U.S. Spent $43 Million Building “the World’s Most Expensive Gas Station” in Afghanistan

An gas station employee fills the tank of a car in Kabul in August 2005.

Photo by SHAH MARAI/AFP/GettyImages

The U.S. Department of Defense spent some $43 million on a single gas station—in Afghanistan. This wee example of questionable financial decision-making comes via an audit released Monday from the Special Inspector General for Afghanistan Reconstruction (SIGAR). To make matters worse, gas stations aren’t supposed to cost $43 million to build and a similar compressed natural gas (CNG) station in neighboring Pakistan cost only about $500,000 to get up and running. Budgeting and oversight may not be the DOD’s strong suit.

“The DOD charged the American taxpayer $43 million for what is likely the world’s most expensive gas station,” Special Inspector General for Afghanistan Reconstruction John Sopko said Monday. “DOD spent $43 million on the gas station, without determining it would be a good idea, and now claims it knows nothing about the project.” Oof.

The gas station in the city of Sheberghan, 300 or so miles northwest of Kabul, was part of a pilot program of sorts to prove the commercial viability of CNG as fuel for automobiles as part of a larger push to reduce Afghanistan’s reliance on imported petroleum in favor of its domestic natural gas reserves.
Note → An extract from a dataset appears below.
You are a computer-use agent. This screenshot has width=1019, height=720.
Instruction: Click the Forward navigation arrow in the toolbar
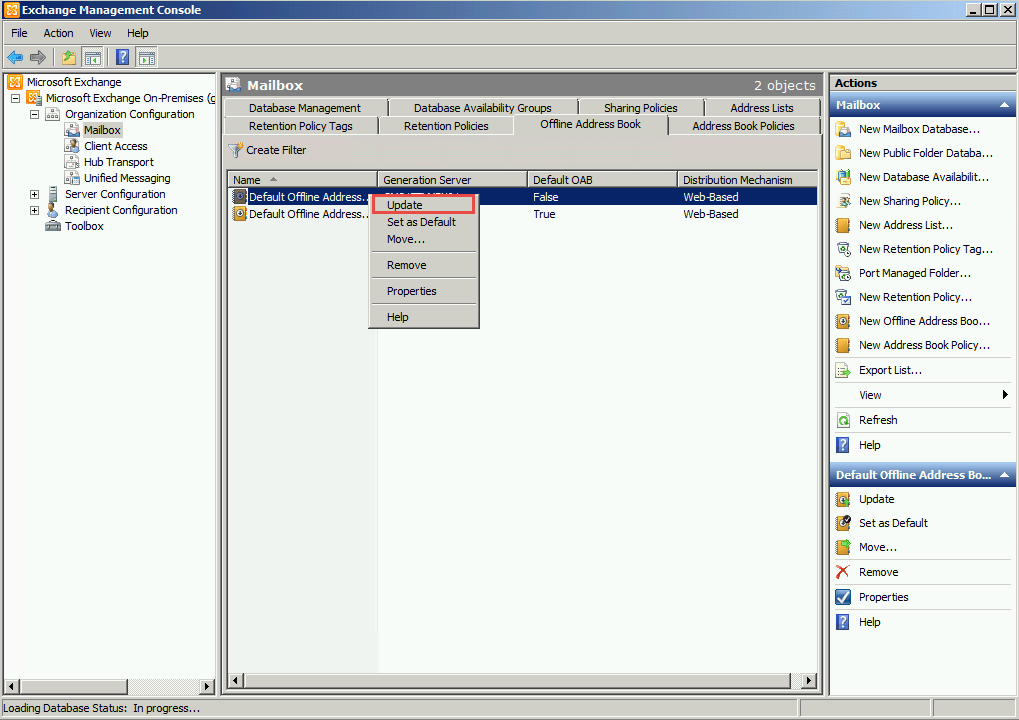[35, 57]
According to the report, the DOD didn’t make much of an effort to assess whether switching over to CNG was at all practical or cost effective. For instance, to be able to use the CNG in their cars it would have cost Afghans some $700—more than the average yearly salary of locals—to convert a vehicle to run on CNG. That was just one of the infrastructural obstacles, according to the report. Even still, in 2011 a company called Central Asian Engineering was awarded the contract to build the station and over the next three-plus years that price tag ballooned into the tens of millions.

“There may be fraud. There may be corruption. But I cannot currently find out more about this because of the lack of cooperation,” Sopko told NBC News.  “According to SIGAR, DOD said the group in charge of the project, the Task Force for Business and Stability Operations (TFBSO), had been closed in March 2015 and therefore the DOD ‘no longer possess[es] the personnel expertise to address these questions…’” ABC News notes.